If a refugee commits a crime, will a federal judge have blood on his hands?

President Trump says yes. After Judge James L. Robart temporarily blocked an executive order that stopped all refugees as well as visitors from seven Muslim-majority countries, the president wrote on Twitter:

"Just cannot believe a judge would put our country in such peril. If something happens blame him and the court system. People pouring in. Bad!"

That's an emotionally charged line, but problematic. If "something happens," and if anyone is blamed, the person most likely to be held responsible is the president. It's his job — not a judge's job — to defend the country within the confines of the law.

Before going further, we should note that the risk of "something happening" because of the court ruling is limited.

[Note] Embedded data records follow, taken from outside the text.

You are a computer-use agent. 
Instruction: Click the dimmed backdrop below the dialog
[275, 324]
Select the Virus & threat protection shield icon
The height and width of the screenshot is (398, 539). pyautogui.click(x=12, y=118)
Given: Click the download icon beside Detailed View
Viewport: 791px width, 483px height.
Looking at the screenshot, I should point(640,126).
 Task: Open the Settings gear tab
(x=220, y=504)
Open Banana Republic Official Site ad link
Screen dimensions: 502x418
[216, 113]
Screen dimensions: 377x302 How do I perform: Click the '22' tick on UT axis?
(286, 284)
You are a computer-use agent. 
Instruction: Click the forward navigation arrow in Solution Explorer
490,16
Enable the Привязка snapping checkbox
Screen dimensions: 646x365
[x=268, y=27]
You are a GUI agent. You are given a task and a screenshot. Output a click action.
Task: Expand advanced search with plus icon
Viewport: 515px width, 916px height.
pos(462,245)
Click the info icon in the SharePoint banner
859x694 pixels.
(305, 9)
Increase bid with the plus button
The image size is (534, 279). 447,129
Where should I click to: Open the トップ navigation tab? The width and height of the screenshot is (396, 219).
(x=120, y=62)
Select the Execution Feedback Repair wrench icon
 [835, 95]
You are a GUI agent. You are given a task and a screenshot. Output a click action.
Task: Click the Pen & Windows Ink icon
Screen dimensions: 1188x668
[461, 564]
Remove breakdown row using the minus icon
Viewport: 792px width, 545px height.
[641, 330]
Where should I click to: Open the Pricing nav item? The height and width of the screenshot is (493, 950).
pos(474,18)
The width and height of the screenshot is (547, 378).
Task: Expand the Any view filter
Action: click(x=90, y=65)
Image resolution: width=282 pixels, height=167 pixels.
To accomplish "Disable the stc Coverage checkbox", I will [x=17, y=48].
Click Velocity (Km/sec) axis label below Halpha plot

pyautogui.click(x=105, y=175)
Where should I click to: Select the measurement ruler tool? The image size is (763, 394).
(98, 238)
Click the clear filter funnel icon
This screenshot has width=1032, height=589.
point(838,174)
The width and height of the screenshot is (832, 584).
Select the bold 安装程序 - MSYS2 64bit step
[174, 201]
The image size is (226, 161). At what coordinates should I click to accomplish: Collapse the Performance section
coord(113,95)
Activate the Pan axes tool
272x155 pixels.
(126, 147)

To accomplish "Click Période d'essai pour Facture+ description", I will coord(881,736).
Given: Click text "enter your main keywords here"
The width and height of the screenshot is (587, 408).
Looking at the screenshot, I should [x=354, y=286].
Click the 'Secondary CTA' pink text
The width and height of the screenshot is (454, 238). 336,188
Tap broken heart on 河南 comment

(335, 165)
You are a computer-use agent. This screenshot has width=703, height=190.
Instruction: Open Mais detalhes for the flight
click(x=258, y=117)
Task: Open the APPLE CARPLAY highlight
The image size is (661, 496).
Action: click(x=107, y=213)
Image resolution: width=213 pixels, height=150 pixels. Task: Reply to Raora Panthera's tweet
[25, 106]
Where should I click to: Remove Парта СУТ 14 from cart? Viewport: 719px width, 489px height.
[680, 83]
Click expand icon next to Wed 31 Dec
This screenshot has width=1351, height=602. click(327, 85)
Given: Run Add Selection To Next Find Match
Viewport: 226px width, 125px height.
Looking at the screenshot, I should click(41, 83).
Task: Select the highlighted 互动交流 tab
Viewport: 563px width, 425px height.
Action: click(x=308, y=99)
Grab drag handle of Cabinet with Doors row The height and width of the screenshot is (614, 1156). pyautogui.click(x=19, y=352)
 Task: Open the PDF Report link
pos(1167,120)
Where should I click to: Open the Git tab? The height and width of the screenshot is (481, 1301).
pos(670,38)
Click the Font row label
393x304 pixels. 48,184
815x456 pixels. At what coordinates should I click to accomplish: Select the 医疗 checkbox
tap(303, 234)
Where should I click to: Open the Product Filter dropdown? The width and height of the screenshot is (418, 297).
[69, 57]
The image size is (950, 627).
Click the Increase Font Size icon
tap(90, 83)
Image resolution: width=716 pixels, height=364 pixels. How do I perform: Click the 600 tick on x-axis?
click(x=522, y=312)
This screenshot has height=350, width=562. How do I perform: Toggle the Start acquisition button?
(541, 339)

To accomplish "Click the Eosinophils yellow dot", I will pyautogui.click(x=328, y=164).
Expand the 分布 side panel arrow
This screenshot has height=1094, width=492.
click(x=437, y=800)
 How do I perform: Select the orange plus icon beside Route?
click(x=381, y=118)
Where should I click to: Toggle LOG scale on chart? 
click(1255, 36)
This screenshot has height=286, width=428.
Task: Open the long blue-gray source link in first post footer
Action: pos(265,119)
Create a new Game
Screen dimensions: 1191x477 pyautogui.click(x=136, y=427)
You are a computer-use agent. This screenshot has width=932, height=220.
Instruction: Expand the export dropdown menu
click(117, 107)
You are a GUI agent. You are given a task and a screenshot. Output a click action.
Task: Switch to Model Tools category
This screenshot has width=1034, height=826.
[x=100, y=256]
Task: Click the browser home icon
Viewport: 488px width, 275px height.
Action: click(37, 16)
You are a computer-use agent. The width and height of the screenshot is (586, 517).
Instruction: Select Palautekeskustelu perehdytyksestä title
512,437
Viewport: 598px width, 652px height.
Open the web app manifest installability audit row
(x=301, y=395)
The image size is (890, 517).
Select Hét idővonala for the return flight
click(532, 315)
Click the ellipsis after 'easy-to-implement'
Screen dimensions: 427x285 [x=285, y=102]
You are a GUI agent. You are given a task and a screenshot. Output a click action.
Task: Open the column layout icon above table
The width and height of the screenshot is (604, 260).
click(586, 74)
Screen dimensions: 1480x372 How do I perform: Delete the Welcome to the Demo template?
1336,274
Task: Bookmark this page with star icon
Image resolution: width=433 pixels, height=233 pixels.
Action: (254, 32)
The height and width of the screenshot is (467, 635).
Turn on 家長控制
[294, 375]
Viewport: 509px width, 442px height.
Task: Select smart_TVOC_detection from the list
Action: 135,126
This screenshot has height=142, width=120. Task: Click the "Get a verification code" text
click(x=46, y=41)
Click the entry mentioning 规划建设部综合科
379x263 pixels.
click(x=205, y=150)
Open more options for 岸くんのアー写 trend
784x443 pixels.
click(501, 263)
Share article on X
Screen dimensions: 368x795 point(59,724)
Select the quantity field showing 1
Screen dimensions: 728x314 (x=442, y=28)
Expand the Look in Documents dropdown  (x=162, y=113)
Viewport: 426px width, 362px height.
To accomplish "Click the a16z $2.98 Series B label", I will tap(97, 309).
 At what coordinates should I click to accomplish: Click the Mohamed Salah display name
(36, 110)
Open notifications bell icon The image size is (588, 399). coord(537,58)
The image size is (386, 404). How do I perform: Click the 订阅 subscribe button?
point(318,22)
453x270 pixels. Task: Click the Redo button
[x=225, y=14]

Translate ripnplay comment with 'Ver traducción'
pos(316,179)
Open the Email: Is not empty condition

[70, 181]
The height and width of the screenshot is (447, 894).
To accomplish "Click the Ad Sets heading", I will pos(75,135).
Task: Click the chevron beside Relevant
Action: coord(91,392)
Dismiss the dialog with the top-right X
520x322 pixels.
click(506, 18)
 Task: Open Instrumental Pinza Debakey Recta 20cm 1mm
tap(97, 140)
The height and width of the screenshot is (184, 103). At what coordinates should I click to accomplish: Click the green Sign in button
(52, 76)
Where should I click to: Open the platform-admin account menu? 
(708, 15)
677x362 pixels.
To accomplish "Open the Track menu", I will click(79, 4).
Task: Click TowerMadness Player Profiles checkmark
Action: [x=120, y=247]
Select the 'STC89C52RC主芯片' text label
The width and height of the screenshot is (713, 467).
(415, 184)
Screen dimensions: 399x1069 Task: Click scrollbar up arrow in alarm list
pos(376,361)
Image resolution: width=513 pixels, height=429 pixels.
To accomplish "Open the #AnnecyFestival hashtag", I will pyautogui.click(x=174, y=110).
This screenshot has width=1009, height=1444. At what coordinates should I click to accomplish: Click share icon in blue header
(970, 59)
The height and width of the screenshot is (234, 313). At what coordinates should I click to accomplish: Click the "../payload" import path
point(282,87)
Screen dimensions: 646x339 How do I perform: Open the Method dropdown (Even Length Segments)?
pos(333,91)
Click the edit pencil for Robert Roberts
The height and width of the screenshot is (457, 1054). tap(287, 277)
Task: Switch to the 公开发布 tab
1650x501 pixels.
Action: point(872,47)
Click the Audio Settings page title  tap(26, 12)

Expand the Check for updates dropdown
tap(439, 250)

The judge's temporary move does not allow very many people into the United States. Well before the ruling, the president's temporary travel ban for refugees and travelers from seven Muslim-majority nations had partly collapsed amid protests and administrative chaos. Huge categories of people initially affected, such as green card holders and Iraqis who aided the U.S. military, are now being let in regardless of the judge's instructions. The people still affected were ordinary visa holders from the seven nations plus refugees, who were not coming in huge numbers to begin with. Now some can come, but only after the U.S. has vetted them using techniques refined since Sept. 11. Terrorist attacks in the U.S. in recent years have not been linked to refugees or visitors who were radicalized in the seven countries targeted by Trump's order.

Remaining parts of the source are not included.